ACTIVITY:
For the records below, please print exactly and only the lines from the one with "Task: Click the Connectors folder icon" down to the one with "Image resolution: width=574", both ends included, omitting the pictures.

DATA LISTING:
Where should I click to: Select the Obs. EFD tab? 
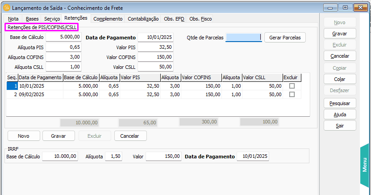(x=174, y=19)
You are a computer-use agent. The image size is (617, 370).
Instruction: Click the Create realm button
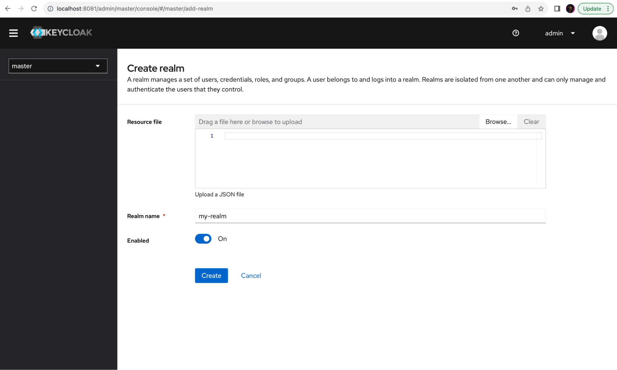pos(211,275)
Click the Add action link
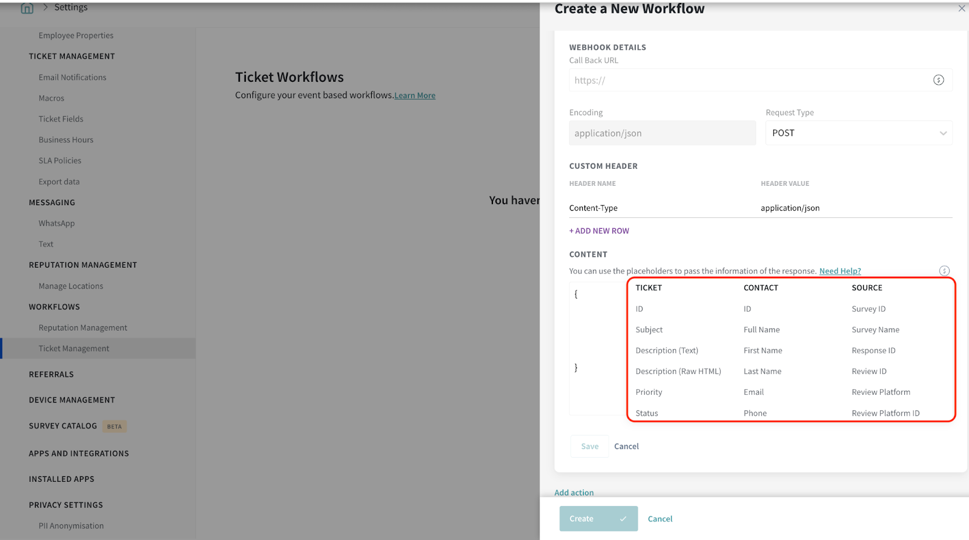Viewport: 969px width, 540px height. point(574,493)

==

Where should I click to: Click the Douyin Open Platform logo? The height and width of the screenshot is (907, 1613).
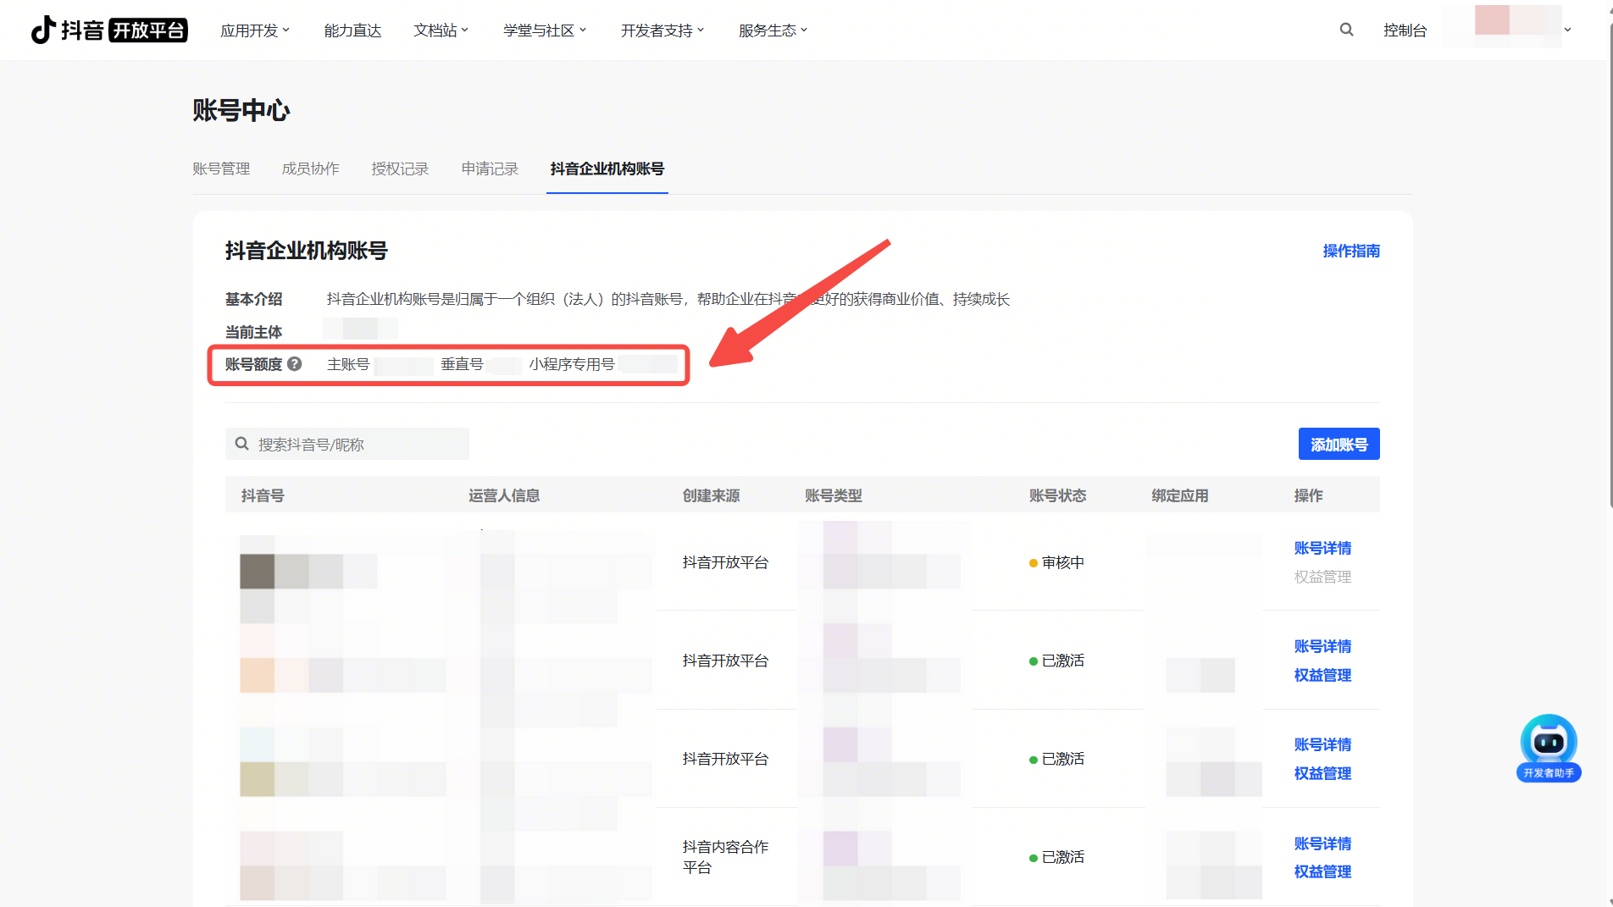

---

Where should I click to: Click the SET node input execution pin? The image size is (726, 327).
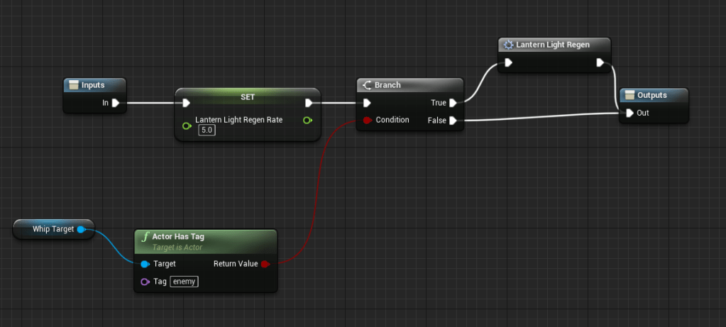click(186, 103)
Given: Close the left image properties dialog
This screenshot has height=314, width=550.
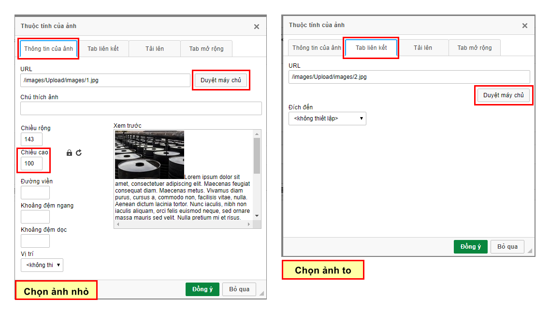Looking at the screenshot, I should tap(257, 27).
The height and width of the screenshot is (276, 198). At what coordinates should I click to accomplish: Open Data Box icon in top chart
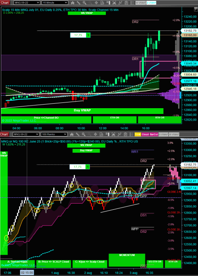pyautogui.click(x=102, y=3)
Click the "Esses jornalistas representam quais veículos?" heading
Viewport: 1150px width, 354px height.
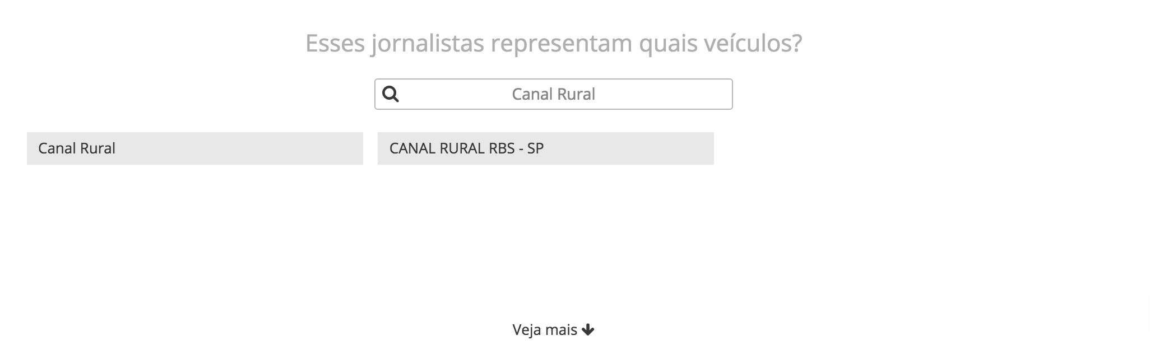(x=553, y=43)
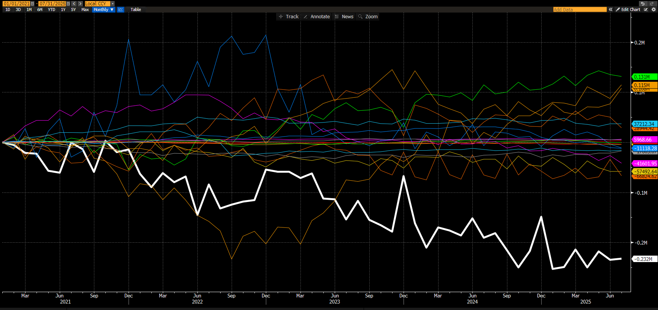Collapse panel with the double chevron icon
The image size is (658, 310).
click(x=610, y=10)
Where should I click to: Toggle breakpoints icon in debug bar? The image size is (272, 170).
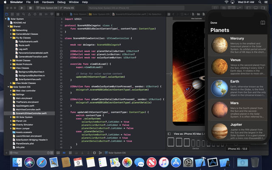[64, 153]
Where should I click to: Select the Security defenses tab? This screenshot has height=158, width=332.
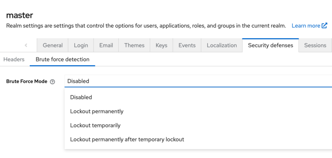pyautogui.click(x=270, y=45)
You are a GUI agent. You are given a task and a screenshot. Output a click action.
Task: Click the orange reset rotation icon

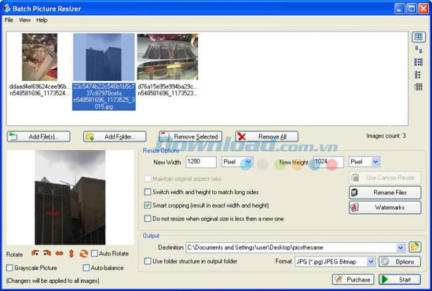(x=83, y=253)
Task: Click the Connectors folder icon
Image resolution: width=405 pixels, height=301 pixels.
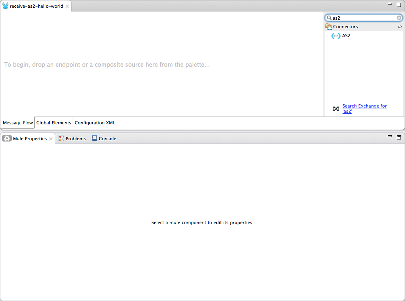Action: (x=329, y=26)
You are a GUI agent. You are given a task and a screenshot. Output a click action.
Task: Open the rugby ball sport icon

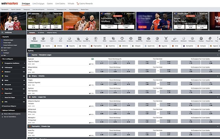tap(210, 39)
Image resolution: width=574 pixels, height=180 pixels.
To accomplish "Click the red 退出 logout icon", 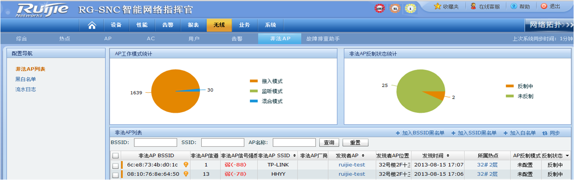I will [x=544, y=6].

RESPONSE BELOW:
Task: Click the Connectors folder icon
Image resolution: width=405 pixels, height=301 pixels.
Action: (x=329, y=26)
You are a GUI agent. You are given a task and a screenshot. Output a click action.
Task: Open the rugby ball sport icon

tap(210, 39)
Image resolution: width=574 pixels, height=180 pixels.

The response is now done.